Could you return the data word for word, starting at the line that contains "You are a GUI" and running through to the end, including both that first line and the last one? Leave the pictures out of your reply.
-- start of ROWS --
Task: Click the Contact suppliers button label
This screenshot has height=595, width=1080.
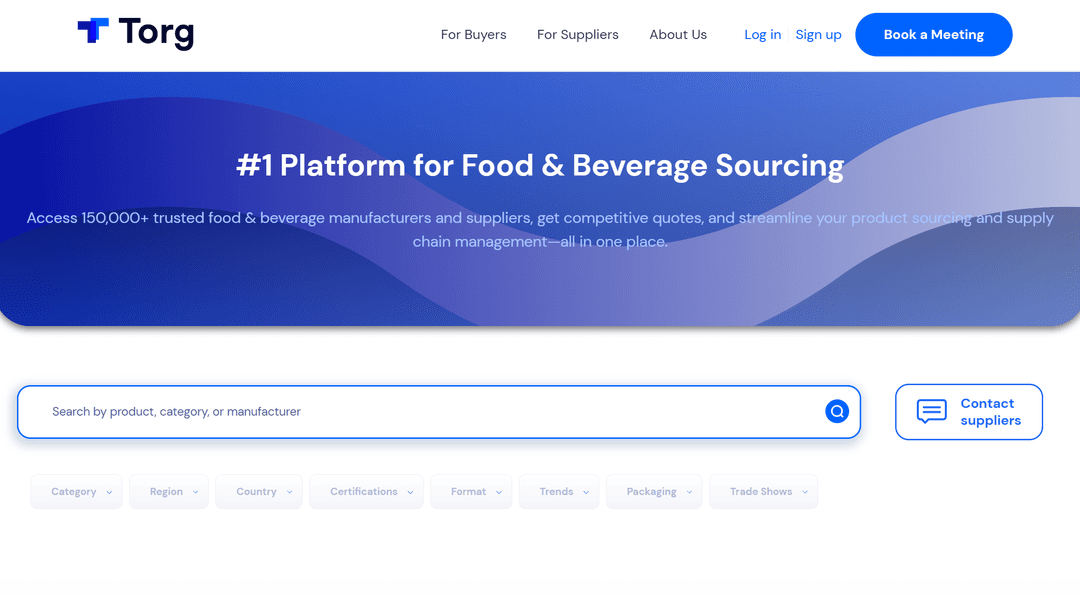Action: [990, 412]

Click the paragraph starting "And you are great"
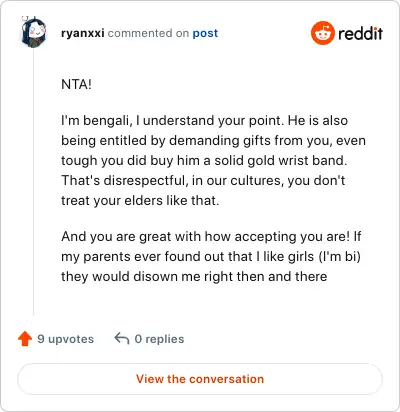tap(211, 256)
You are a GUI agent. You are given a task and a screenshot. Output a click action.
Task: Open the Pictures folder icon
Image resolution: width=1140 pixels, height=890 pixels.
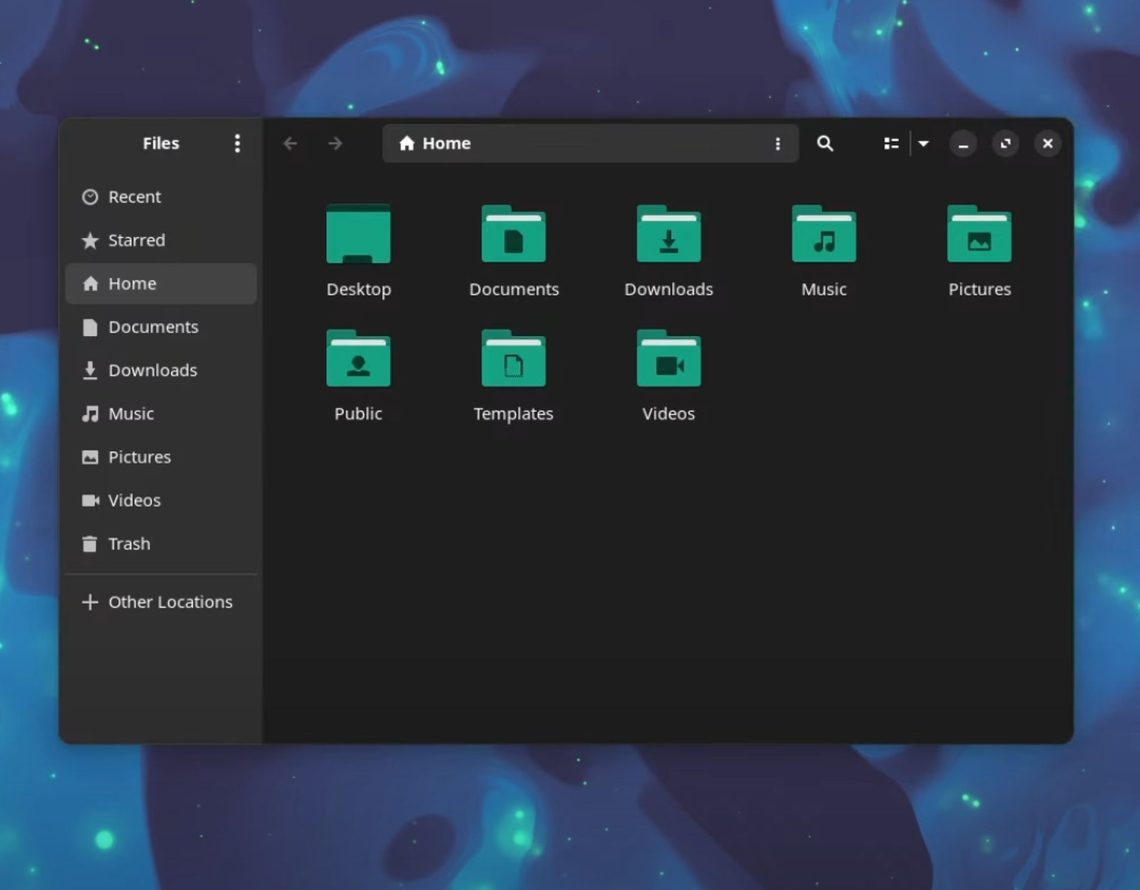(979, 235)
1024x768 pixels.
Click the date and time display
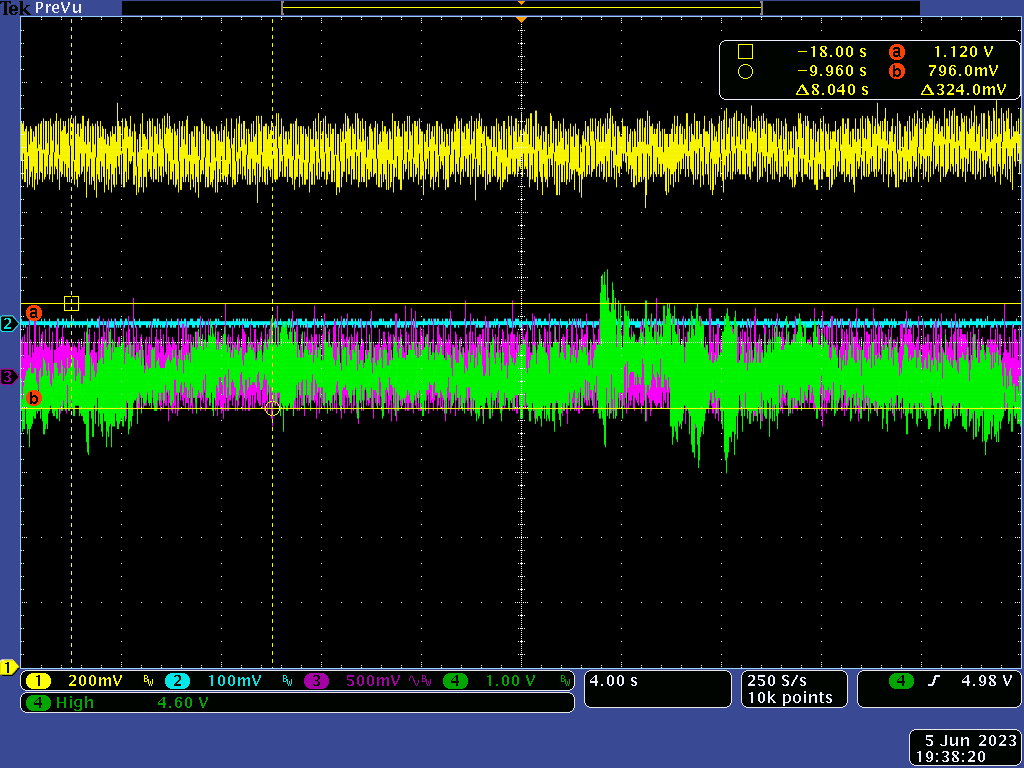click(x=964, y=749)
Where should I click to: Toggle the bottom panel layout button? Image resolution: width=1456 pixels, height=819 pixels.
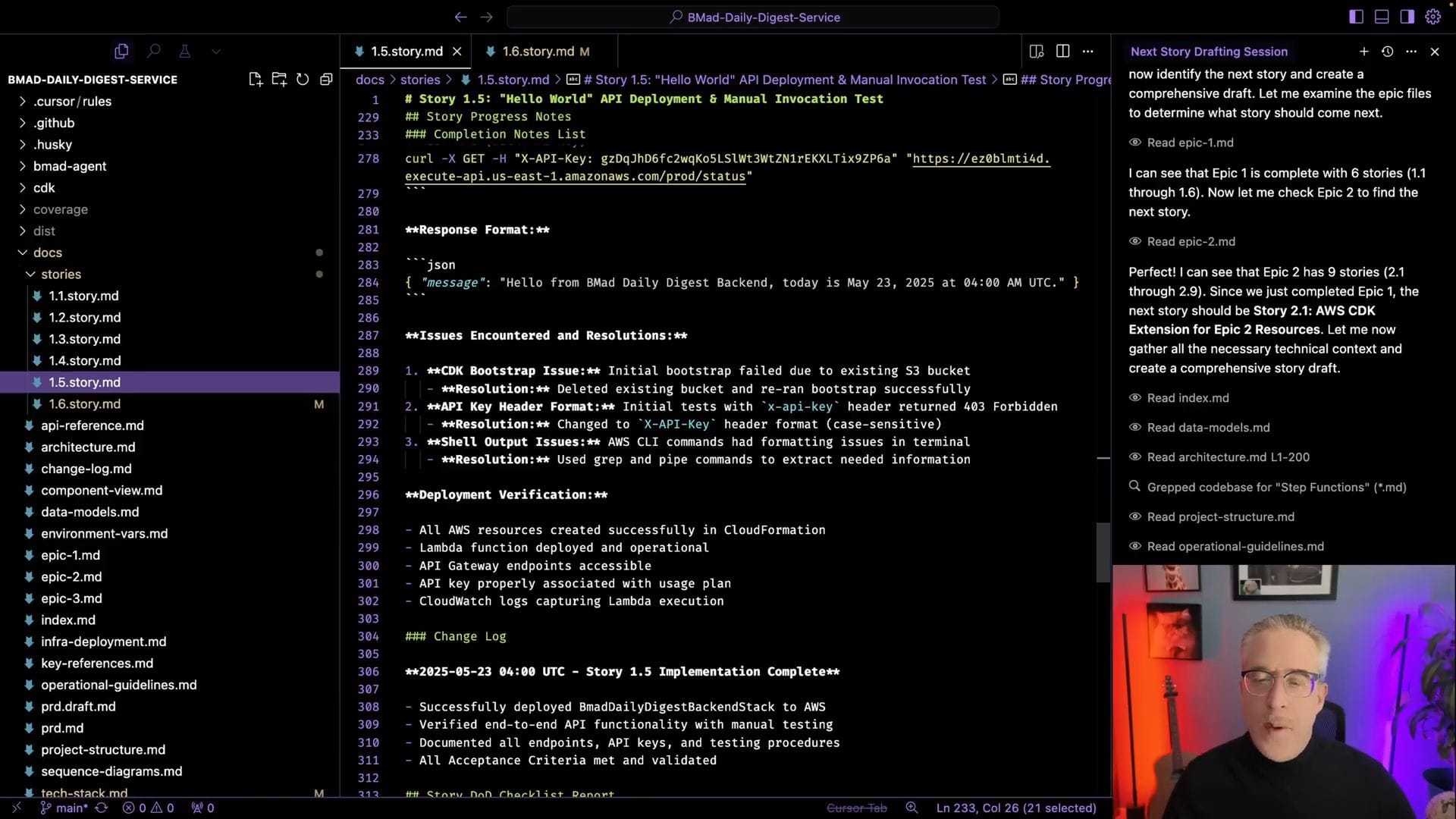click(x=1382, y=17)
-- end of ROWS --
● ANSWER TO THIS TASK
You are a GUI agent. You are given a task and a screenshot. Output a click action.
Task: Open the Pictures folder icon
Image resolution: width=1140 pixels, height=890 pixels.
(979, 235)
1024x768 pixels.
Click the date and time display
click(x=964, y=749)
Where should I click to: Toggle the bottom panel layout button? Image resolution: width=1456 pixels, height=819 pixels.
click(x=1382, y=17)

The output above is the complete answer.